2. These mortgagees also contend that their mortgages have priority to the claims for labor performed and materials furnished in the construction of the barque. We think it well settled that they have no such preference, but that liens attach and have priority over mortgages, and this is clearly so where the mortgages are created after the contract. The mortgage of Lewis & Go. was not recorded till May, 1871, and the mortgages of Patton and Ginn were recorded in November, 1870, and all the contracts for labor and materials appear to have been made prior to that time, as the work on the ship was suspended in December, 1870, by reason of the insolvency of Keen. Allen Prior, who holds the first mortgage, does not raise this question. Donnell v. The Starlight, 103 Mass. 227. The Granite State, 1 Sprague, 277. Dunklee v. Crane, 103 Mass. 470. The Kiersage, 2 Curtis, 421.

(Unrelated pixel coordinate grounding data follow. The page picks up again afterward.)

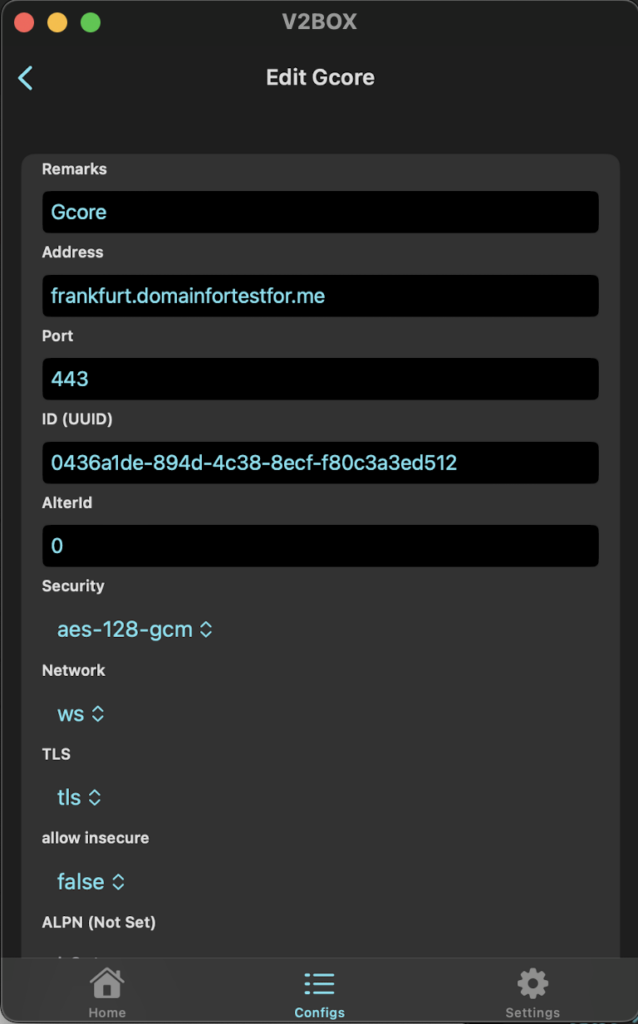The width and height of the screenshot is (638, 1024).
Task: Click the Network up-down chevron icon
Action: (98, 714)
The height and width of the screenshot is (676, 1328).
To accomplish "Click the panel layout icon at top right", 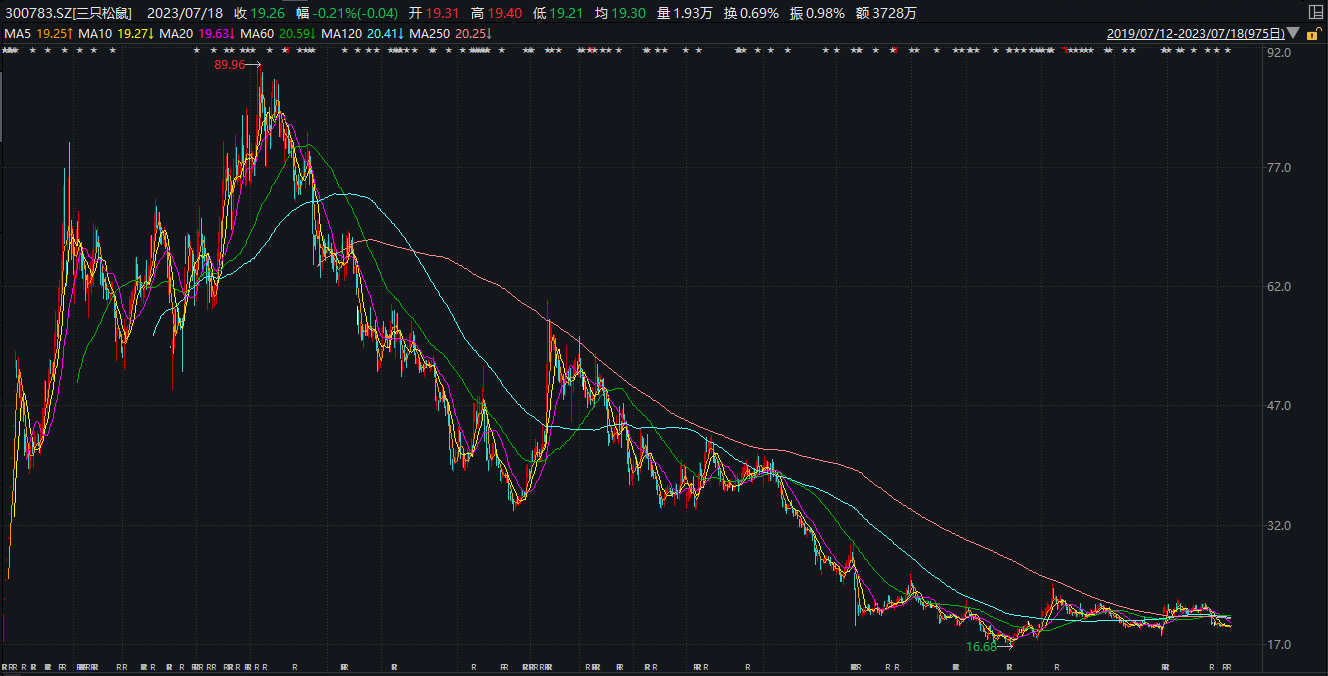I will pos(1315,12).
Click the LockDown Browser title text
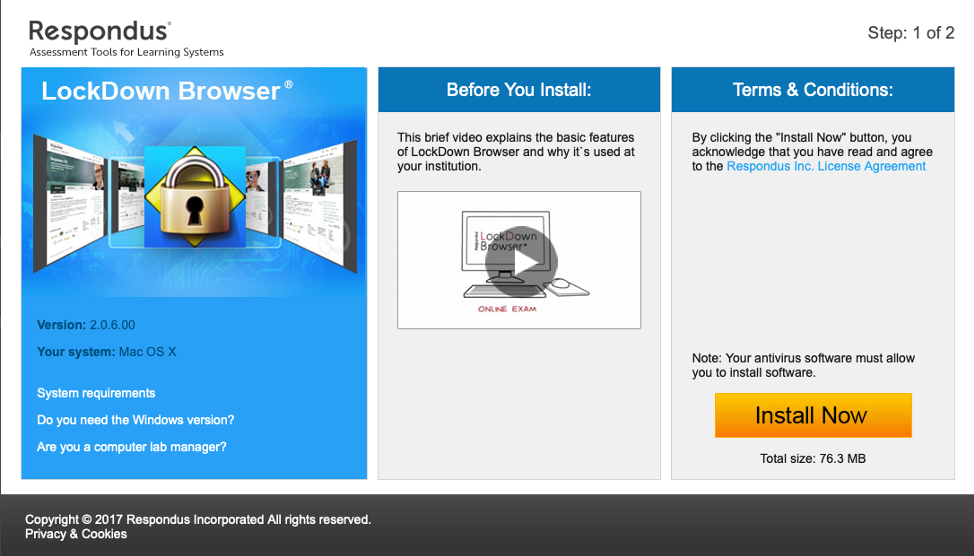This screenshot has height=556, width=974. pos(161,91)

3. Objection is made by Allen Prior, the first mortgagee, in his exceptions to the master’s report, to the amount allowed by the master to the receiver as compensation for his services, and also for counsel fees. The basis upon which the receiver estimated his services, a commission of five per cent, on the sale, was incorrect. It was held in Grant v. Bryant, 101 Mass. 567, that the compensation of a receiver could not be determined by a fixed commission on the amount of money passing through his hands, but such an amount should be allowed as would be reasonable for the services rendered by a person competent to perform the duty. The master, objecting to the basis adopted by the receiver, determined the sum charged to be reasonable and allowed it. We see no reason to disturb his finding upon the evidence reported. Nor do we see any reason for disturbing the finding of the master, allowing in the disbursements of the receiver a charge for counsel fees. No objection was made before the master to the propriety of his employing counsel or the reasonableness of the bill. The master was not requested to report the evidence on the subject. We are therefore unable to pass upon that question, and it is not open on the exception. An exception to the finding of a master upon the facts before him is to be regarded only so far as it is supported by the statements of the master, or the evidence reported by him. Harding v. Sandy, 11 Wheat. 103. Adams v. Brown, 7 Cush. 220.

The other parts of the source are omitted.